◆ SUPPLIED RECORDS ◆
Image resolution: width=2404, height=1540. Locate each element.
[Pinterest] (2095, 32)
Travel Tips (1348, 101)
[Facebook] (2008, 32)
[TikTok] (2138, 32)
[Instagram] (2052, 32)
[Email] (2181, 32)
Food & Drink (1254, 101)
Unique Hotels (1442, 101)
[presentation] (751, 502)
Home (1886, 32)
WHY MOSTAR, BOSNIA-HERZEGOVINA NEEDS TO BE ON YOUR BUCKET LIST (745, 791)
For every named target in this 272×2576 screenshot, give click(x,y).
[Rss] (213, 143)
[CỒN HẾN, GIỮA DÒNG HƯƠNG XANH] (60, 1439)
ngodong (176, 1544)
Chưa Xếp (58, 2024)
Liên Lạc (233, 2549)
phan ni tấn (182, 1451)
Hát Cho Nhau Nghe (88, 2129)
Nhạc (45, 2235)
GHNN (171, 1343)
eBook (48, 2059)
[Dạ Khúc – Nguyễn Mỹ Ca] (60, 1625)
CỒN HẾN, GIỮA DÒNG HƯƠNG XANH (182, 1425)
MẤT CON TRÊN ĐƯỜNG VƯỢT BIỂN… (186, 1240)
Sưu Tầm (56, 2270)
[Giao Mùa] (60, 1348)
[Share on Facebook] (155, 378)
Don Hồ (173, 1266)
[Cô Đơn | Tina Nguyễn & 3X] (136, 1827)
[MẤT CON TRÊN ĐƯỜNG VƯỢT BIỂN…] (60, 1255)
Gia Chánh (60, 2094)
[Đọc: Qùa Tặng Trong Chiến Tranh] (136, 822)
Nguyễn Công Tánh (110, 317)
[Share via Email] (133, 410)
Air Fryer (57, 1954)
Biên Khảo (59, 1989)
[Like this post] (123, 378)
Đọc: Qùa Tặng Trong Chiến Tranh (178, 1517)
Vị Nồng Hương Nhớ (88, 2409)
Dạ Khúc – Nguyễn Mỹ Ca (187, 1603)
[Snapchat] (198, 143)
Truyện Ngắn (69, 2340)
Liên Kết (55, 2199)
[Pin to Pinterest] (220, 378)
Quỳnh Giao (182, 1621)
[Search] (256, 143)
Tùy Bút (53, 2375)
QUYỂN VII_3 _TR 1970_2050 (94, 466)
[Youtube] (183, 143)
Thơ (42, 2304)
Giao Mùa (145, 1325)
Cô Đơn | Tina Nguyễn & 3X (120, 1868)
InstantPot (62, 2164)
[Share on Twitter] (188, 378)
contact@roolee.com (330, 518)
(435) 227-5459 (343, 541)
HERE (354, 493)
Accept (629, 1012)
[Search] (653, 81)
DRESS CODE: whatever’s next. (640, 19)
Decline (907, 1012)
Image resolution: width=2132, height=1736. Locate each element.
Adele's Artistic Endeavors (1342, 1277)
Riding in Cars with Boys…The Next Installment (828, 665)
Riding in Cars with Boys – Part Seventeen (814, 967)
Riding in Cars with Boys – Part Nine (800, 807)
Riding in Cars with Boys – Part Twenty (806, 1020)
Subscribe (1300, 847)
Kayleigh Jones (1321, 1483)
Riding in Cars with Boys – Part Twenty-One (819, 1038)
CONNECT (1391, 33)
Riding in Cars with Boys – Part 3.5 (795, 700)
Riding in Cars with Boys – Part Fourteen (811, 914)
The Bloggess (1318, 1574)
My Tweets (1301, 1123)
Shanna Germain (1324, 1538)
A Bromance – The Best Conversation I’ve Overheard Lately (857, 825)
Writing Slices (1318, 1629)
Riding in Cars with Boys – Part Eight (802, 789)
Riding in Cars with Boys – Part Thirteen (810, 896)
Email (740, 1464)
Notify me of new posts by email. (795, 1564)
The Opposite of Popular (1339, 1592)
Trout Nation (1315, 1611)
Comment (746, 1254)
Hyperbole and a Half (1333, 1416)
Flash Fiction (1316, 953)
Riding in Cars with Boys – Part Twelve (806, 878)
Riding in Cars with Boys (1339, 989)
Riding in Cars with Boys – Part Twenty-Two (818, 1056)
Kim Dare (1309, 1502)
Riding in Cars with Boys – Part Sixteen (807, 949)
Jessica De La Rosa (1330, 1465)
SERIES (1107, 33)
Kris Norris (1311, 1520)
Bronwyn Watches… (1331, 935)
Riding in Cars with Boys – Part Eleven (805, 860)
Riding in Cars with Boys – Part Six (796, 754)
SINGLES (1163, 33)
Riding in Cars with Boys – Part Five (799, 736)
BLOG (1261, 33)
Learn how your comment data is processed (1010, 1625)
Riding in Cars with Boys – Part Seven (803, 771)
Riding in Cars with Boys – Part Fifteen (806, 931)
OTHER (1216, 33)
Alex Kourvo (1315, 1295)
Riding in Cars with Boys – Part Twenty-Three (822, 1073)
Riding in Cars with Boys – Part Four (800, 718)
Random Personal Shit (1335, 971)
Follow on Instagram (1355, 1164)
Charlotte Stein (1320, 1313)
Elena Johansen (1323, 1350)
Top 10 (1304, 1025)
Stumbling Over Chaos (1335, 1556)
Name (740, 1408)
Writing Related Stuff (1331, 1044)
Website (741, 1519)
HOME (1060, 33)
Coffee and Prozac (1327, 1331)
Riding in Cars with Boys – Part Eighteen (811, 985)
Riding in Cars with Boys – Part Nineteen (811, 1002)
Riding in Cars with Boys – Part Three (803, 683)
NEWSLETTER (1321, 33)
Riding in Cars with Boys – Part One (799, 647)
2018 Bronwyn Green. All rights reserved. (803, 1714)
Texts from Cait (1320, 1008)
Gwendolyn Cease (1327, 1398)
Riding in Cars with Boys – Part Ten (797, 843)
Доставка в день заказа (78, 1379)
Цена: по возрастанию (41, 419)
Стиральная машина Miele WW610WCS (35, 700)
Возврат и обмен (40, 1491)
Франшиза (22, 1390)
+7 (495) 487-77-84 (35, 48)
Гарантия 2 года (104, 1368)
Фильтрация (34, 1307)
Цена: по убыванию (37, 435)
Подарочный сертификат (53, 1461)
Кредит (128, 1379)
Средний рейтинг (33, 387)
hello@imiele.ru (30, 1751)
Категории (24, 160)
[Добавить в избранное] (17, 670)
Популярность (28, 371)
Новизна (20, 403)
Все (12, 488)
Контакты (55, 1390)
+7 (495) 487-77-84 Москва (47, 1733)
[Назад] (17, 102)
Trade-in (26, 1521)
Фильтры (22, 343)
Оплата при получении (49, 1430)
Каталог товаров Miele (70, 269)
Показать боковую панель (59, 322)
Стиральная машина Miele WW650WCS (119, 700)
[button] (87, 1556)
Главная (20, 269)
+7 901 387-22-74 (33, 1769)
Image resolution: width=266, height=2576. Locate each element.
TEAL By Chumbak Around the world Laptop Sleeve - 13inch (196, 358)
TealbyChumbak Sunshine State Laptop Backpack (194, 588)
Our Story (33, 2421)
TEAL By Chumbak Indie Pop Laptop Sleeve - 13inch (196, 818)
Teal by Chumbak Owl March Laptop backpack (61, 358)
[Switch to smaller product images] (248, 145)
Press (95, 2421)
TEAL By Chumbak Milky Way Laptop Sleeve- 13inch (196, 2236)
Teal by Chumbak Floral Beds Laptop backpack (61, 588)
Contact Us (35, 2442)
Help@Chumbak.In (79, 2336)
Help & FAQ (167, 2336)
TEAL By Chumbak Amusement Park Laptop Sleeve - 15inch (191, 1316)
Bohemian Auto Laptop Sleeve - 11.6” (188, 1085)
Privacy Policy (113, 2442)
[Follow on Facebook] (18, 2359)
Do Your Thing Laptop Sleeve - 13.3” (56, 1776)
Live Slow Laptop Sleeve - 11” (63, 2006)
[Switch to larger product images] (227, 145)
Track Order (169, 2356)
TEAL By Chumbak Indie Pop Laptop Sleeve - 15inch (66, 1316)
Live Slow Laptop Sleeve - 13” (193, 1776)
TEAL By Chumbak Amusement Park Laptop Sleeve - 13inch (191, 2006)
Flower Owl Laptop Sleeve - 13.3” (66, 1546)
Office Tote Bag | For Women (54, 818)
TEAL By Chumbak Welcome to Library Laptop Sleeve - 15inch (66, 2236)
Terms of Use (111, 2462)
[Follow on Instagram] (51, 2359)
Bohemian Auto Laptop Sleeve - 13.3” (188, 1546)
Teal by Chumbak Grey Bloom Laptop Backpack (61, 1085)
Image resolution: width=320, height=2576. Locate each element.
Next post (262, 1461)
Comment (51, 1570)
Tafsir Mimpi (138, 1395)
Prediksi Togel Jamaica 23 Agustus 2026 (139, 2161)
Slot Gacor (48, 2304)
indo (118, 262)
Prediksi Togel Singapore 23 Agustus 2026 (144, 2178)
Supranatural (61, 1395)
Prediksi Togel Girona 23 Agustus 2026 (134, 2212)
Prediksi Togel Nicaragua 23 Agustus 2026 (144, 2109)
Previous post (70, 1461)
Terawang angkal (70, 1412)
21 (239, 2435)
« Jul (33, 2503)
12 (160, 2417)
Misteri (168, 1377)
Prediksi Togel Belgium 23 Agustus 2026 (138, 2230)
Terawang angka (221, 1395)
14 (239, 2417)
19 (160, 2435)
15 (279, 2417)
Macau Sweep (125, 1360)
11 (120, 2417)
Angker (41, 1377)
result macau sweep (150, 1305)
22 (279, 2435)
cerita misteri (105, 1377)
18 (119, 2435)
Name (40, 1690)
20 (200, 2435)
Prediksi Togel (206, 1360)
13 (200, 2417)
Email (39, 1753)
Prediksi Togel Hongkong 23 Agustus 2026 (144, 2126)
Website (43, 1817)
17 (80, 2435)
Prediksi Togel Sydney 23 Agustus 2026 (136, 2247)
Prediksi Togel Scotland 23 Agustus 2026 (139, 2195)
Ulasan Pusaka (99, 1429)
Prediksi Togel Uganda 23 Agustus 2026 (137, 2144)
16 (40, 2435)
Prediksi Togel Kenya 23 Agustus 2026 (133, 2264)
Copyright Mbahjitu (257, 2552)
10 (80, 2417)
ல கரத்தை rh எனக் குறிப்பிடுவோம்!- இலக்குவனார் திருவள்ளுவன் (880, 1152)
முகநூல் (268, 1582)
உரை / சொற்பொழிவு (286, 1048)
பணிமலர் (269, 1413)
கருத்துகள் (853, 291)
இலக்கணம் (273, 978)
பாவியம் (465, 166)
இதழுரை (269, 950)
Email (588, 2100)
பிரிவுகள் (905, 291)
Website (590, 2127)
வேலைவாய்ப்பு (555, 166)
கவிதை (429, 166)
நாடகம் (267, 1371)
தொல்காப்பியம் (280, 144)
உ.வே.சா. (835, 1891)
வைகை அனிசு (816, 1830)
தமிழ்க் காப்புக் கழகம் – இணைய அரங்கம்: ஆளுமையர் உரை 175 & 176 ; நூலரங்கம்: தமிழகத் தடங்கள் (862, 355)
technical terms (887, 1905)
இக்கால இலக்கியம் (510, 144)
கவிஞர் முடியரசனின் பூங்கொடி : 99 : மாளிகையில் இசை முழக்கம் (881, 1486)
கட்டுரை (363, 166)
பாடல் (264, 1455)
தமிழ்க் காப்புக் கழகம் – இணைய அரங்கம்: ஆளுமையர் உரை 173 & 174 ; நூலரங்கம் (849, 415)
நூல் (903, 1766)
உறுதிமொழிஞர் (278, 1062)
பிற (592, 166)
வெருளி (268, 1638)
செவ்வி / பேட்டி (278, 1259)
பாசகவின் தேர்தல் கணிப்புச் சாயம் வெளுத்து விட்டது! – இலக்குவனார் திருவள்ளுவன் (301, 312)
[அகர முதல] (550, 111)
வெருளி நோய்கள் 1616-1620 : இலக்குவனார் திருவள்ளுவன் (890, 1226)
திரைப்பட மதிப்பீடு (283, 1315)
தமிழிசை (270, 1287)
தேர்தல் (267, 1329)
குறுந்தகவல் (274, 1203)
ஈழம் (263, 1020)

◆ EXERCISE GOAL ◆
Return only the lines between the one holding "வைகை அனிசு (816, 1830)" and the one holding "தமிழ்க் காப்புக் கழகம் – இணைய அரங்கம்: ஆளுமையர் உரை 173", inclusive, exactly as they appear above.

◆ EXPECTED ANSWER ◆
வைகை அனிசு (816, 1830)
தமிழ்க் காப்புக் கழகம் – இணைய அரங்கம்: ஆளுமையர் உரை 175 & 176 ; நூலரங்கம்: தமிழகத் தடங்கள் (862, 355)
technical terms (887, 1905)
இக்கால இலக்கியம் (510, 144)
கவிஞர் முடியரசனின் பூங்கொடி : 99 : மாளிகையில் இசை முழக்கம் (881, 1486)
கட்டுரை (363, 166)
பாடல் (264, 1455)
தமிழ்க் காப்புக் கழகம் – இணைய அரங்கம்: ஆளுமையர் உரை 173 & 174 ; நூலரங்கம் (849, 415)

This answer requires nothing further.